Start of Block

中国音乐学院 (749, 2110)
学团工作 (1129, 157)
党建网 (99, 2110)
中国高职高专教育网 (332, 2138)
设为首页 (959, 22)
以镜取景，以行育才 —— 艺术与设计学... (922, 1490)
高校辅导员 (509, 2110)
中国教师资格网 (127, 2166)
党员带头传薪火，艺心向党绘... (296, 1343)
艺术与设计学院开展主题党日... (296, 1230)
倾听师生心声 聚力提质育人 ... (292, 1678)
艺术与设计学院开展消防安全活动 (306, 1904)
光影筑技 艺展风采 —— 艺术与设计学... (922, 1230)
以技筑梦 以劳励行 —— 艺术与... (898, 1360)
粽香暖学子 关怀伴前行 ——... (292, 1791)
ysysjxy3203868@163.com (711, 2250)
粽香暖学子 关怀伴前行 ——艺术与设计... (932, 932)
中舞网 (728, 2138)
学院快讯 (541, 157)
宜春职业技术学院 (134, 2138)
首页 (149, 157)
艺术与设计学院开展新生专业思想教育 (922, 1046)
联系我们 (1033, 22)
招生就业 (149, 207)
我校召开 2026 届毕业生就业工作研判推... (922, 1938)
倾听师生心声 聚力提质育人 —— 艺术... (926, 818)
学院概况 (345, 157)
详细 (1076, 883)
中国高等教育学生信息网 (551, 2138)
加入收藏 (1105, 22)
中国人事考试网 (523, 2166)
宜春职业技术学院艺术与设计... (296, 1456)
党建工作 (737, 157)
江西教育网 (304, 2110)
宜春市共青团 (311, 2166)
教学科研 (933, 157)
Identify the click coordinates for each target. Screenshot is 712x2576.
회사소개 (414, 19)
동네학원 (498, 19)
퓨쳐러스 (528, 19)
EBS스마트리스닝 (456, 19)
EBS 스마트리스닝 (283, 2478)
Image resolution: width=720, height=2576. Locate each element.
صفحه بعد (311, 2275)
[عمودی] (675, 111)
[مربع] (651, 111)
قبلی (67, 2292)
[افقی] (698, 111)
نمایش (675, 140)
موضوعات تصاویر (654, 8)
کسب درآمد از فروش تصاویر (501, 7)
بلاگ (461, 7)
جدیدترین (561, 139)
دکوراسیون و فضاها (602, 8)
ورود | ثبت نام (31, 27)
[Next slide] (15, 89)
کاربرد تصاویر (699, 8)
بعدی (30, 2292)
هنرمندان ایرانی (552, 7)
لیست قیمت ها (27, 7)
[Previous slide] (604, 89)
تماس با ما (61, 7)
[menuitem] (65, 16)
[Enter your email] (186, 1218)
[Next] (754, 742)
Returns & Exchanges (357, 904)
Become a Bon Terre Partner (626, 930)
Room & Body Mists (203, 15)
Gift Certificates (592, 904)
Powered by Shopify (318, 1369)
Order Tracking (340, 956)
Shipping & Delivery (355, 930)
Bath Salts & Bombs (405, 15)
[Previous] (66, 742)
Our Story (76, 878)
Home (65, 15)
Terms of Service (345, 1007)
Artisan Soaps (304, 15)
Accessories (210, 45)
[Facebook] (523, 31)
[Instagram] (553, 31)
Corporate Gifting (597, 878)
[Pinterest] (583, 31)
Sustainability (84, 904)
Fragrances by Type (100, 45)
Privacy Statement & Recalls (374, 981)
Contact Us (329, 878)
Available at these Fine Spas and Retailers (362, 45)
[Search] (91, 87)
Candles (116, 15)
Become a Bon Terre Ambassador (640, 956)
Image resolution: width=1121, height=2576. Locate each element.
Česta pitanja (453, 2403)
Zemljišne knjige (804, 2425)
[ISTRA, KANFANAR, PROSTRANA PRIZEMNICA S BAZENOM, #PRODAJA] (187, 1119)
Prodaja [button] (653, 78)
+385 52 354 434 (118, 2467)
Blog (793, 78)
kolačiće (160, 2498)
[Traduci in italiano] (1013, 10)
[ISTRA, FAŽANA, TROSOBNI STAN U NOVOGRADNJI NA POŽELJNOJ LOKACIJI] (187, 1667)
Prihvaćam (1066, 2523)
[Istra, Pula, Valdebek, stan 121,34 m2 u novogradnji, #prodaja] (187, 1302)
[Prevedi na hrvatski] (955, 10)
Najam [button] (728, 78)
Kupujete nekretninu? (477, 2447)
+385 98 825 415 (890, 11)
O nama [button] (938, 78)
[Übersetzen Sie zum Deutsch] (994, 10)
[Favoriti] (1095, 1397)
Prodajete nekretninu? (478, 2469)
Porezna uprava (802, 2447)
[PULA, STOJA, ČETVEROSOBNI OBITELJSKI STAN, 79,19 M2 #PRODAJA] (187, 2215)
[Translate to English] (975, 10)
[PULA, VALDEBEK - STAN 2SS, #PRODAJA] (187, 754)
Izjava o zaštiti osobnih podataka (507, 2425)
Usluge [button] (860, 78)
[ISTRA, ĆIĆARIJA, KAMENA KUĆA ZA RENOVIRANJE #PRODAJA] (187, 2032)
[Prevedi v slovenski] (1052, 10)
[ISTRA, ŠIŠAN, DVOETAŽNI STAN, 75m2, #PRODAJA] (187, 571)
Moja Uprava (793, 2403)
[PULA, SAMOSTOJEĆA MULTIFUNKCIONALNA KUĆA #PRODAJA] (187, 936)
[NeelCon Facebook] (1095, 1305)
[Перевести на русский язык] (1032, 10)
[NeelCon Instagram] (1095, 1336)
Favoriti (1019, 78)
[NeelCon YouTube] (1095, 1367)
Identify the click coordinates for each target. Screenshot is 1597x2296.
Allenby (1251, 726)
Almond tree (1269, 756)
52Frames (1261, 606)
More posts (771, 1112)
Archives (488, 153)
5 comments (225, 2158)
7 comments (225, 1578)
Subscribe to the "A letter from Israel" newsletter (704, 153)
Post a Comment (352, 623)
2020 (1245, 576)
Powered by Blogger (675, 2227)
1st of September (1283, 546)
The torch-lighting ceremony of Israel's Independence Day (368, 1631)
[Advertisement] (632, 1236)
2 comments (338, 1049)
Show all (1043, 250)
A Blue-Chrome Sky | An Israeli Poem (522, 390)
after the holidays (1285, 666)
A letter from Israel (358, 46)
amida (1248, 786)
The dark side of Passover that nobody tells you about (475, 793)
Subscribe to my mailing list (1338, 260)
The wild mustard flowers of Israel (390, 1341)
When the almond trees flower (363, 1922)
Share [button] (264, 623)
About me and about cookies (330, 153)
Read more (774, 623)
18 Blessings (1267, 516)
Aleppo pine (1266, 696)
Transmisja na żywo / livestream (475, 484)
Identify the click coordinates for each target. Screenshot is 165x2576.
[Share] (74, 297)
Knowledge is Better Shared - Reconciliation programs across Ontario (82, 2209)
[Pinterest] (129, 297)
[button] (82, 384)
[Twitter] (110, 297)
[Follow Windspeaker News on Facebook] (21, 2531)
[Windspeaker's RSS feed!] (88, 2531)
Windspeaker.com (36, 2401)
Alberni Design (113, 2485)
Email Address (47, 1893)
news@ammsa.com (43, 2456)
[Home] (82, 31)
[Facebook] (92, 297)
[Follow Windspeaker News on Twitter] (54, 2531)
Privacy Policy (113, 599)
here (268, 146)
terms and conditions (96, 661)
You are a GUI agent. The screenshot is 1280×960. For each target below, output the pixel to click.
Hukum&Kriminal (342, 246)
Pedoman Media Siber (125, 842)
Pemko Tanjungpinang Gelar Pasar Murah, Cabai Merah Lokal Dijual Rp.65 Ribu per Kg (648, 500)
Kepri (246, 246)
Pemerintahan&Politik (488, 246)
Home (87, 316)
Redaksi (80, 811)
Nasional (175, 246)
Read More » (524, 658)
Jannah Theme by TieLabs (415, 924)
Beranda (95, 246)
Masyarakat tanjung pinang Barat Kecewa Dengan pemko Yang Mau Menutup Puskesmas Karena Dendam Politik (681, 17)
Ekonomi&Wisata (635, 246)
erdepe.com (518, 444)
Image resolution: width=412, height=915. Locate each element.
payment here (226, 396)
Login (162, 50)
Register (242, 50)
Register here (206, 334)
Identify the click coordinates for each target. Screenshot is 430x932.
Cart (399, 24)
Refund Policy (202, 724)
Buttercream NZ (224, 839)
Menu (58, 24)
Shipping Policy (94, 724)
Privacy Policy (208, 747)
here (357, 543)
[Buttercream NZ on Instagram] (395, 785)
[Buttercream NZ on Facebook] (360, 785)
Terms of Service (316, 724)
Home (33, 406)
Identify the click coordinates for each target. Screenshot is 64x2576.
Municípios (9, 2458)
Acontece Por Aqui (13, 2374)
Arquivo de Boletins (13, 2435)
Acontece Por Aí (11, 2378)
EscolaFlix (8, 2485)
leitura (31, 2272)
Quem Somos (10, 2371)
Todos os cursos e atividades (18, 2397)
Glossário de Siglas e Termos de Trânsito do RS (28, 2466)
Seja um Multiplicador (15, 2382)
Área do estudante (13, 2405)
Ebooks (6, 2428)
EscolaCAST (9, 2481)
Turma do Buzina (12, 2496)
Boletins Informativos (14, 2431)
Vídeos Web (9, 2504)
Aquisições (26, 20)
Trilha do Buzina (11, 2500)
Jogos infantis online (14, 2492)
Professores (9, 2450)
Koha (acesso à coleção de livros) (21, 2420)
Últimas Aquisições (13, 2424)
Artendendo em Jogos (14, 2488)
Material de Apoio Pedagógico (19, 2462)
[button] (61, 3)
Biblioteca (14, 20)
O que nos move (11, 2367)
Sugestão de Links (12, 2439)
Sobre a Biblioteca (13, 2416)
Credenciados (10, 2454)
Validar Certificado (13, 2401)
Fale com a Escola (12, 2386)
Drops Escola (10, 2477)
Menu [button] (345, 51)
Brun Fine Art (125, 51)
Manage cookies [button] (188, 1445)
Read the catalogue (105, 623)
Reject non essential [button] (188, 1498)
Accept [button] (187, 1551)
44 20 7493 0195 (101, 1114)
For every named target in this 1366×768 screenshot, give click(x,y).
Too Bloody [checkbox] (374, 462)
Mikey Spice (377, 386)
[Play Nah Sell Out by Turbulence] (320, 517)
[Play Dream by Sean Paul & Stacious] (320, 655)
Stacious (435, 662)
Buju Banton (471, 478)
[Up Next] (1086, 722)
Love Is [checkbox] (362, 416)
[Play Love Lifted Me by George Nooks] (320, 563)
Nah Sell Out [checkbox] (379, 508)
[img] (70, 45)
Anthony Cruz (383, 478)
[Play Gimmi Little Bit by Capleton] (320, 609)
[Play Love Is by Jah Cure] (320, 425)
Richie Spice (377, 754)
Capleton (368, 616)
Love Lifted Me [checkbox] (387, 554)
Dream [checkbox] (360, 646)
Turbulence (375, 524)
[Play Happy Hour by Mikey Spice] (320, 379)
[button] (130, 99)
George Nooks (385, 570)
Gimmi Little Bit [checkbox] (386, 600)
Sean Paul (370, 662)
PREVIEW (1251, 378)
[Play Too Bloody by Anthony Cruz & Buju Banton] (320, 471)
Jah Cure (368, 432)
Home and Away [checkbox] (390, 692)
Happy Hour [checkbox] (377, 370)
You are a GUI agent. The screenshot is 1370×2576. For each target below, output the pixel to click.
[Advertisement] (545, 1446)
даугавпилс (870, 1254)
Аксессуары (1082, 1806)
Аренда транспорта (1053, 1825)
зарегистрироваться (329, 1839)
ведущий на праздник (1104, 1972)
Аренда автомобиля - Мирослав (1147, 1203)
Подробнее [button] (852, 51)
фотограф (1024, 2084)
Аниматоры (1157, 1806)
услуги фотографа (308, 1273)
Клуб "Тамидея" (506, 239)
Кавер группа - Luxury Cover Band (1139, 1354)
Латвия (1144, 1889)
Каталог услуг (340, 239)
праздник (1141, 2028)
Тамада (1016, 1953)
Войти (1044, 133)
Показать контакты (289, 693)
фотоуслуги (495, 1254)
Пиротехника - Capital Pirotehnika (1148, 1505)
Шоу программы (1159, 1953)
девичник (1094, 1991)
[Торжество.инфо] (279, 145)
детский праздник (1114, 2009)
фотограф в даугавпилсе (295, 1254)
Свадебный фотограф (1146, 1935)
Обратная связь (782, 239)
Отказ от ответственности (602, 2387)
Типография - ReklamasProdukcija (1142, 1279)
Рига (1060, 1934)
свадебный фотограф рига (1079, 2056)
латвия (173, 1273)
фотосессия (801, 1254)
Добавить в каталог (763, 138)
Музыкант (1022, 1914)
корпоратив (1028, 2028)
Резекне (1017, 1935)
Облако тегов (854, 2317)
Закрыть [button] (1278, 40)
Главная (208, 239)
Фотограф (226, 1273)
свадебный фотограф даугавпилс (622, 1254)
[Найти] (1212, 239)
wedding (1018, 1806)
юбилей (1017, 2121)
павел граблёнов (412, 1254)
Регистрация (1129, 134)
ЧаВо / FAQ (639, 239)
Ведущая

End of Block

#### PROMPT:
The expected output is exactly the lines of the listing above between the line holding "1st of September (1283, 546)" and the line holding "Pedoman Media Siber (125, 842)", inclusive.

#### EXERCISE OUTPUT:
1st of September (1283, 546)
The torch-lighting ceremony of Israel's Independence Day (368, 1631)
[Advertisement] (632, 1236)
2 comments (338, 1049)
Show all (1043, 250)
A Blue-Chrome Sky | An Israeli Poem (522, 390)
after the holidays (1285, 666)
A letter from Israel (358, 46)
amida (1248, 786)
The dark side of Passover that nobody tells you about (475, 793)
Subscribe to my mailing list (1338, 260)
The wild mustard flowers of Israel (390, 1341)
When the almond trees flower (363, 1922)
Share [button] (264, 623)
About me and about cookies (330, 153)
Read more (774, 623)
18 Blessings (1267, 516)
Aleppo pine (1266, 696)
Transmisja na żywo / livestream (475, 484)
Identify the click coordinates for each target. Screenshot is 165x2576.
[Share] (74, 297)
Knowledge is Better Shared - Reconciliation programs across Ontario (82, 2209)
[Pinterest] (129, 297)
[button] (82, 384)
[Twitter] (110, 297)
[Follow Windspeaker News on Facebook] (21, 2531)
[Windspeaker's RSS feed!] (88, 2531)
Windspeaker.com (36, 2401)
Alberni Design (113, 2485)
Email Address (47, 1893)
news@ammsa.com (43, 2456)
[Home] (82, 31)
[Facebook] (92, 297)
[Follow Windspeaker News on Twitter] (54, 2531)
Privacy Policy (113, 599)
here (268, 146)
terms and conditions (96, 661)
You are a GUI agent. The screenshot is 1280×960. For each target below, output the pixel to click.
Hukum&Kriminal (342, 246)
Pedoman Media Siber (125, 842)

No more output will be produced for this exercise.